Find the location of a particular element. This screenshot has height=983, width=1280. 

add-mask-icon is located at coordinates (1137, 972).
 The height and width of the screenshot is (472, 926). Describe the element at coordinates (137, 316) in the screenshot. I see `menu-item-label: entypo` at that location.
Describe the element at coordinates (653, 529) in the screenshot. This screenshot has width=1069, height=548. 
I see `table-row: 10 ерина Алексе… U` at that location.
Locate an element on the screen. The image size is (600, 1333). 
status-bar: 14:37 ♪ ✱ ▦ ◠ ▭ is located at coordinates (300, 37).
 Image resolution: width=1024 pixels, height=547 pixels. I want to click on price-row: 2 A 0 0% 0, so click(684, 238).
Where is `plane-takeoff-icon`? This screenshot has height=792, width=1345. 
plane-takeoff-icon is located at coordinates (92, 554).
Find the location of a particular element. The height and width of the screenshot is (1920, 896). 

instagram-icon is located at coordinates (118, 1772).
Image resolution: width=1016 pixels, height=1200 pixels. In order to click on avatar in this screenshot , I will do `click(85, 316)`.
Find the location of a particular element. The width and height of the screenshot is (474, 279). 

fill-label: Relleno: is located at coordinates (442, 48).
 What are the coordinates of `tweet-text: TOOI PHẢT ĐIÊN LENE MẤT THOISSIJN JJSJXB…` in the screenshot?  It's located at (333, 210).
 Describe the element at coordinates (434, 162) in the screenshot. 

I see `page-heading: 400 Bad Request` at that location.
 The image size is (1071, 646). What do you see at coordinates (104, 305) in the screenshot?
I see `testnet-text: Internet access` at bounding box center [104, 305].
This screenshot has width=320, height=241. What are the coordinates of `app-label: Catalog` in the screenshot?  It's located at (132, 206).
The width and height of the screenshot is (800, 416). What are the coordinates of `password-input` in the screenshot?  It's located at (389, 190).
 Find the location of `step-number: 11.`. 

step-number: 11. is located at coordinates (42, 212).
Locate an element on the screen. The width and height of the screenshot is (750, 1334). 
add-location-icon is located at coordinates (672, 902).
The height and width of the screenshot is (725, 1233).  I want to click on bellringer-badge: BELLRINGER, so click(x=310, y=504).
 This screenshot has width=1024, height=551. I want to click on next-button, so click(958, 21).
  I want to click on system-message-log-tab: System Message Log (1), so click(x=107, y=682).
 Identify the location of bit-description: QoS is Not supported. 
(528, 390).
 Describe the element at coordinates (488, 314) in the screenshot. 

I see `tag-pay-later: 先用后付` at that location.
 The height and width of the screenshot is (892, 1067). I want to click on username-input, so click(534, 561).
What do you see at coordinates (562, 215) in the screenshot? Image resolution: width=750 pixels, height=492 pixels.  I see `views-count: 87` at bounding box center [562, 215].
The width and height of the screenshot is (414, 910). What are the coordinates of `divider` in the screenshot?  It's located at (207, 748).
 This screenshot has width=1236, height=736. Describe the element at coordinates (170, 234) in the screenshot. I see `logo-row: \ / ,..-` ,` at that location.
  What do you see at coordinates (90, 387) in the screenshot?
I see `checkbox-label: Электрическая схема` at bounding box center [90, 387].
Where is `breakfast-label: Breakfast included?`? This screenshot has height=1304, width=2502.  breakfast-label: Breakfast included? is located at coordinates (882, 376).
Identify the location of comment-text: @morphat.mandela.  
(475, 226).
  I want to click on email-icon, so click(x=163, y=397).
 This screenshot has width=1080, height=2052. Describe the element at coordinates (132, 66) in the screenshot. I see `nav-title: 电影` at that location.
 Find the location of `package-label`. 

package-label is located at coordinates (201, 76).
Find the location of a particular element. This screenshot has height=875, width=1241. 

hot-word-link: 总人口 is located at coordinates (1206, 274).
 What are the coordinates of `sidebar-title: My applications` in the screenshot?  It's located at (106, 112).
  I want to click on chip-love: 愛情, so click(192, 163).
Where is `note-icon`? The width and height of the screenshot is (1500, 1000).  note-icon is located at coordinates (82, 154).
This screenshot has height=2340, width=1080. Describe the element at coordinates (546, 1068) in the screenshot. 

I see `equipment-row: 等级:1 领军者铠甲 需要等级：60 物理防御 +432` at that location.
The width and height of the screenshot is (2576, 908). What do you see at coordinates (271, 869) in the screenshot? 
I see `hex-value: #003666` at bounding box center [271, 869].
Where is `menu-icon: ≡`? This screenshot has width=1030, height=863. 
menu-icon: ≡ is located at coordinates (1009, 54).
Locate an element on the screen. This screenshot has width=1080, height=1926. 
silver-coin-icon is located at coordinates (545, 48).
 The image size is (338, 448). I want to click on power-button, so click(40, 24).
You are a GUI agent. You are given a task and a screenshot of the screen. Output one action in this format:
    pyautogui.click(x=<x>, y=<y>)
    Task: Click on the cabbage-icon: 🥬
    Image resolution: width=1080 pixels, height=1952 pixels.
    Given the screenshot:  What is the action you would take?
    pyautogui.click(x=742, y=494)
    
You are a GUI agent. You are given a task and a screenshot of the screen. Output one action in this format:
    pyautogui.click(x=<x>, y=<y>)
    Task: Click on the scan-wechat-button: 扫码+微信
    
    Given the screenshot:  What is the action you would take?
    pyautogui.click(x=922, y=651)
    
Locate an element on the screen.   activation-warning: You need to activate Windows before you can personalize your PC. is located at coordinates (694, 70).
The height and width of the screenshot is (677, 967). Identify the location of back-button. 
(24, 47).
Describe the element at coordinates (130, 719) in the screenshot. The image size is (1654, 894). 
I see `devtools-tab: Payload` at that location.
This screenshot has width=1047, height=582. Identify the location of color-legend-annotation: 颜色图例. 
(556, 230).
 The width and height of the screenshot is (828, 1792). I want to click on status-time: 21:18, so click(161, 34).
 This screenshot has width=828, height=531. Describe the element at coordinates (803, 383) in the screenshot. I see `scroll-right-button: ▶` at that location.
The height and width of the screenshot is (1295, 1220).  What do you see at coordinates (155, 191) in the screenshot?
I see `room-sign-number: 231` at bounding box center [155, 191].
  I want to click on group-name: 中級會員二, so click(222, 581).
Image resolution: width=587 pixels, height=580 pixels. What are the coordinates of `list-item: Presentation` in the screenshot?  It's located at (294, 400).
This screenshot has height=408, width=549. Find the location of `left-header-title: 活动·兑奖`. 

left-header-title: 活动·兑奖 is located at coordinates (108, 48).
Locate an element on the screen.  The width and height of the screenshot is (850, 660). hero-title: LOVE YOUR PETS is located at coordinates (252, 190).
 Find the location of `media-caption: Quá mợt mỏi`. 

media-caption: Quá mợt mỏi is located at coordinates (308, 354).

####

Render every line of the records above as a JSON list of strings, one string per line, and leave out the blank lines.

[
  "Find the location of a particular element. This screenshot has height=983, width=1280. ",
  "add-mask-icon is located at coordinates (1137, 972).",
  " The height and width of the screenshot is (472, 926). Describe the element at coordinates (137, 316) in the screenshot. I see `menu-item-label: entypo` at that location.",
  "Describe the element at coordinates (653, 529) in the screenshot. This screenshot has width=1069, height=548. ",
  "I see `table-row: 10 ерина Алексе… U` at that location.",
  "Locate an element on the screen. The image size is (600, 1333). ",
  "status-bar: 14:37 ♪ ✱ ▦ ◠ ▭ is located at coordinates (300, 37).",
  " Image resolution: width=1024 pixels, height=547 pixels. I want to click on price-row: 2 A 0 0% 0, so click(684, 238).",
  "Where is `plane-takeoff-icon`? This screenshot has height=792, width=1345. ",
  "plane-takeoff-icon is located at coordinates (92, 554).",
  "Find the location of a particular element. The height and width of the screenshot is (1920, 896). ",
  "instagram-icon is located at coordinates (118, 1772).",
  "Image resolution: width=1016 pixels, height=1200 pixels. In order to click on avatar in this screenshot , I will do `click(85, 316)`.",
  "Find the location of a particular element. The width and height of the screenshot is (474, 279). ",
  "fill-label: Relleno: is located at coordinates (442, 48).",
  " What are the coordinates of `tweet-text: TOOI PHẢT ĐIÊN LENE MẤT THOISSIJN JJSJXB…` in the screenshot?  It's located at (333, 210).",
  " Describe the element at coordinates (434, 162) in the screenshot. ",
  "I see `page-heading: 400 Bad Request` at that location.",
  " The image size is (1071, 646). What do you see at coordinates (104, 305) in the screenshot?",
  "I see `testnet-text: Internet access` at bounding box center [104, 305].",
  "This screenshot has width=320, height=241. What are the coordinates of `app-label: Catalog` in the screenshot?  It's located at (132, 206).",
  "The width and height of the screenshot is (800, 416). What are the coordinates of `password-input` in the screenshot?  It's located at (389, 190).",
  " Find the location of `step-number: 11.`. ",
  "step-number: 11. is located at coordinates (42, 212).",
  "Locate an element on the screen. The width and height of the screenshot is (750, 1334). ",
  "add-location-icon is located at coordinates (672, 902).",
  "The height and width of the screenshot is (725, 1233).  I want to click on bellringer-badge: BELLRINGER, so click(x=310, y=504).",
  " This screenshot has width=1024, height=551. I want to click on next-button, so click(958, 21).",
  "  I want to click on system-message-log-tab: System Message Log (1), so click(x=107, y=682).",
  " Identify the location of bit-description: QoS is Not supported. ",
  "(528, 390).",
  " Describe the element at coordinates (488, 314) in the screenshot. ",
  "I see `tag-pay-later: 先用后付` at that location.",
  " The height and width of the screenshot is (892, 1067). I want to click on username-input, so click(534, 561).",
  "What do you see at coordinates (562, 215) in the screenshot? Image resolution: width=750 pixels, height=492 pixels.  I see `views-count: 87` at bounding box center [562, 215].",
  "The width and height of the screenshot is (414, 910). What are the coordinates of `divider` in the screenshot?  It's located at (207, 748).",
  " This screenshot has width=1236, height=736. Describe the element at coordinates (170, 234) in the screenshot. I see `logo-row: \\ / ,..-` ,` at that location.",
  "  What do you see at coordinates (90, 387) in the screenshot?",
  "I see `checkbox-label: Электрическая схема` at bounding box center [90, 387].",
  "Where is `breakfast-label: Breakfast included?`? This screenshot has height=1304, width=2502.  breakfast-label: Breakfast included? is located at coordinates (882, 376).",
  "Identify the location of comment-text: @morphat.mandela.  ",
  "(475, 226).",
  "  I want to click on email-icon, so click(x=163, y=397).",
  " This screenshot has width=1080, height=2052. Describe the element at coordinates (132, 66) in the screenshot. I see `nav-title: 电影` at that location.",
  " Find the location of `package-label`. ",
  "package-label is located at coordinates (201, 76).",
  "Find the location of a particular element. This screenshot has height=875, width=1241. ",
  "hot-word-link: 总人口 is located at coordinates (1206, 274).",
  " What are the coordinates of `sidebar-title: My applications` in the screenshot?  It's located at (106, 112).",
  "  I want to click on chip-love: 愛情, so click(192, 163).",
  "Where is `note-icon`? The width and height of the screenshot is (1500, 1000).  note-icon is located at coordinates (82, 154).",
  "This screenshot has height=2340, width=1080. Describe the element at coordinates (546, 1068) in the screenshot. ",
  "I see `equipment-row: 等级:1 领军者铠甲 需要等级：60 物理防御 +432` at that location.",
  "The width and height of the screenshot is (2576, 908). What do you see at coordinates (271, 869) in the screenshot? ",
  "I see `hex-value: #003666` at bounding box center [271, 869].",
  "Where is `menu-icon: ≡`? This screenshot has width=1030, height=863. ",
  "menu-icon: ≡ is located at coordinates (1009, 54).",
  "Locate an element on the screen. This screenshot has width=1080, height=1926. ",
  "silver-coin-icon is located at coordinates (545, 48).",
  " The image size is (338, 448). I want to click on power-button, so click(40, 24).",
  "You are a GUI agent. You are given a task and a screenshot of the screen. Output one action in this format:",
  "    pyautogui.click(x=<x>, y=<y>)",
  "    Task: Click on the cabbage-icon: 🥬",
  "    Image resolution: width=1080 pixels, height=1952 pixels.",
  "    Given the screenshot:  What is the action you would take?",
  "    pyautogui.click(x=742, y=494)",
  "You are a GUI agent. You are given a task and a screenshot of the screen. Output one action in this format:",
  "    pyautogui.click(x=<x>, y=<y>)",
  "    Task: Click on the scan-wechat-button: 扫码+微信",
  "    Given the screenshot:  What is the action you would take?",
  "    pyautogui.click(x=922, y=651)",
  "Locate an element on the screen.   activation-warning: You need to activate Windows before you can personalize your PC. is located at coordinates (694, 70).",
  "The height and width of the screenshot is (677, 967). Identify the location of back-button. ",
  "(24, 47).",
  "Describe the element at coordinates (130, 719) in the screenshot. The image size is (1654, 894). ",
  "I see `devtools-tab: Payload` at that location.",
  "This screenshot has width=1047, height=582. Identify the location of color-legend-annotation: 颜色图例. ",
  "(556, 230).",
  " The width and height of the screenshot is (828, 1792). I want to click on status-time: 21:18, so click(161, 34).",
  " This screenshot has width=828, height=531. Describe the element at coordinates (803, 383) in the screenshot. I see `scroll-right-button: ▶` at that location.",
  "The height and width of the screenshot is (1295, 1220).  What do you see at coordinates (155, 191) in the screenshot?",
  "I see `room-sign-number: 231` at bounding box center [155, 191].",
  "  I want to click on group-name: 中級會員二, so click(222, 581).",
  "Image resolution: width=587 pixels, height=580 pixels. What are the coordinates of `list-item: Presentation` in the screenshot?  It's located at (294, 400).",
  "This screenshot has height=408, width=549. Find the location of `left-header-title: 活动·兑奖`. ",
  "left-header-title: 活动·兑奖 is located at coordinates (108, 48).",
  "Locate an element on the screen.  The width and height of the screenshot is (850, 660). hero-title: LOVE YOUR PETS is located at coordinates (252, 190).",
  " Find the location of `media-caption: Quá mợt mỏi`. ",
  "media-caption: Quá mợt mỏi is located at coordinates (308, 354)."
]